I suck at self-care. I’ll admit that. The very act of thinking about it stresses me out, which I worry defeats the purpose. When people encourage me to take care of myself, I often reply, “Who has time for that?” And I know I’m not alone.
It might be because I didn’t have great models of self-care in my life. My father — who had been a sharecropper, a soldier, and an entrepreneur, before becoming a minister — never took a day off. The man worked seven days a week, until he physically couldn’t move anymore. My mother — who raised eight children from the time she was 16 to when she was 54 — never applied self-care either. I don’t know anyone stronger than my parents.
My professional socialization has also made it difficult to apply self-care. When I was working in nonprofit organizations, the water cooler conversation (or in our case, the coffee pot conversations) centered on how busy we were — and how stressed out we were. This was our office gossip. I used to call it productivity performance art: whoever can perform being the most stressed out or the busiest, wins the award.
As a black person working in white-led nonprofit organizations, before I founded my own (The Counter Narrative Project), I learned that we’re often perceived as not working very hard. That’s not just in nonprofit organizations, but in all institutions rooted in white supremacy.
There are racist narratives that create a toxic culture around black employees. So many of us suffer an incredible amount of emotional violence in the workplace. Racism thrives on punishing and controlling black flesh. To survive, you internalize the “you have to be twice as good” narrative. These issues arise even in the most well-intentioned and progressive work places.
It’s hard not to become paranoid. God forbid you don’t respond immediately to each email, or you fail to get that project done early. We end up working ourselves to death, literally, trying to counter these kinds of stereotypes. “See,” we say, “I work harder than you.” Yet, you still don’t get the promotion, nor that raise you deserve. Then you burn out.

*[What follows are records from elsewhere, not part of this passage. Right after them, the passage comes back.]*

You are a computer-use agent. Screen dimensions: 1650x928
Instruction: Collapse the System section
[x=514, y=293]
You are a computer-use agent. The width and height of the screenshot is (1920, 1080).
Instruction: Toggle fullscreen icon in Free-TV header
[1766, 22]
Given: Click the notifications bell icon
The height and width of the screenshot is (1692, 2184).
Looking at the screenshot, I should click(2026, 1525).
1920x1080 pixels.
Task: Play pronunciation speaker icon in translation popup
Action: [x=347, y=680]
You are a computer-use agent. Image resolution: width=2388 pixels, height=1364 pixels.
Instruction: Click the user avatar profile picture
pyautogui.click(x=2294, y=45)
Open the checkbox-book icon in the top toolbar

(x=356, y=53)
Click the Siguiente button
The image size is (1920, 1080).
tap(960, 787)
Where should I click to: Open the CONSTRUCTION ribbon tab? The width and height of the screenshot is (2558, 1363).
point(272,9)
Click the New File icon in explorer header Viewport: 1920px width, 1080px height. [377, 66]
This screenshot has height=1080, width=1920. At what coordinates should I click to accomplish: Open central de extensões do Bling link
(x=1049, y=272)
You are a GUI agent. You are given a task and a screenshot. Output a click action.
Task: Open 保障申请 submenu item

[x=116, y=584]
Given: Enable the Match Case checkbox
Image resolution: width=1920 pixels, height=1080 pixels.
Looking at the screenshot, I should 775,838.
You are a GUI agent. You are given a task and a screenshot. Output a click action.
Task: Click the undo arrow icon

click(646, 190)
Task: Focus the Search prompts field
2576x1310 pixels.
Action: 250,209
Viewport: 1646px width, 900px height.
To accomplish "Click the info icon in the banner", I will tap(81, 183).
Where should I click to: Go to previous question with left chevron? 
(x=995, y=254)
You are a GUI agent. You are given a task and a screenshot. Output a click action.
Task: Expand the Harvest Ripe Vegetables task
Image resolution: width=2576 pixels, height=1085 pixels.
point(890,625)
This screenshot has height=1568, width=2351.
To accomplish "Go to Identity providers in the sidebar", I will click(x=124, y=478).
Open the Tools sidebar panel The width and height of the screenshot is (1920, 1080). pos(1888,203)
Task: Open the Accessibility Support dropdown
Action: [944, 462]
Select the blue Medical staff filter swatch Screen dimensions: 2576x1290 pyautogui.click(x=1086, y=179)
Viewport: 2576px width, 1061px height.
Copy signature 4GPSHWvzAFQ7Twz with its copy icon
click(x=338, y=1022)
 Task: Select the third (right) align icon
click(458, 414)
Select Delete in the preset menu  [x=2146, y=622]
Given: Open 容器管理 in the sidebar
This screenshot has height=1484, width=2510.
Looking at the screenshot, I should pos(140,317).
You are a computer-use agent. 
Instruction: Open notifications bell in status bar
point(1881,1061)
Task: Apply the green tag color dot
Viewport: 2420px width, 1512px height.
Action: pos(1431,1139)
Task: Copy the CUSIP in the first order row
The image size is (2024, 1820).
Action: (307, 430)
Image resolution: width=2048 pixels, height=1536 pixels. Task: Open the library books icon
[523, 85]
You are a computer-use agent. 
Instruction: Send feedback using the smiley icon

Social media is hard, too. Even after we filter our content, we still see pain and cruelty. We’re reminded every day of what it means to be part of the oppressed class, and that we live in a world where we are disposable. One might say, “Take a social media break.” That’s fair. And I don’t disagree.
If you can’t actually take a vacation, one might suggest for you to take baths with candles, chant, or do other centering activities. Some of that works for me momentarily, but I find it difficult to sustain. Sure, I’ll start out doing it and maybe even put it on my calendar, but then life happens. Or I end up being too tired. The labor to even plan self-care rituals can feel overwhelming at times.
My work is the work of liberation. It’s the work of freedom and joy and love, but it’s also the work of pain. This is the path we travel in our commitment to social justice. It’s working in communities that experience profound suffering, and because these are my communities, it’s a suffering I also know and feel. You don’t get to turn it off.
To travel this path, you become wounded. There will be scars you can’t cover up with achievements, lovers, or material things. Healing is imperative if we are to survive.
During the writing of this piece, I’m currently coming out of a kind of funk. In these moments — some might call them tests — we get a chance to see if the elaborate systems we set up in our life actually work. That’s when self-care practice goes from abstract to tangible.
What I’ve learned, and am reminded of, is that I can’t do much of my work around self-care by myself. No one can. I need to have people support me, take care of me, and affirm me. That’s what self-care looks like. My mistake has been thinking self-care requires me to be alone, or to do it alone.
It’s not that at all.
Maybe, just maybe, if I’m able to integrate more of a communal approach to “self-care,” I might be more successful moving forward. When you make yourself a priority, success undoubtedly follows. Let’s try it together.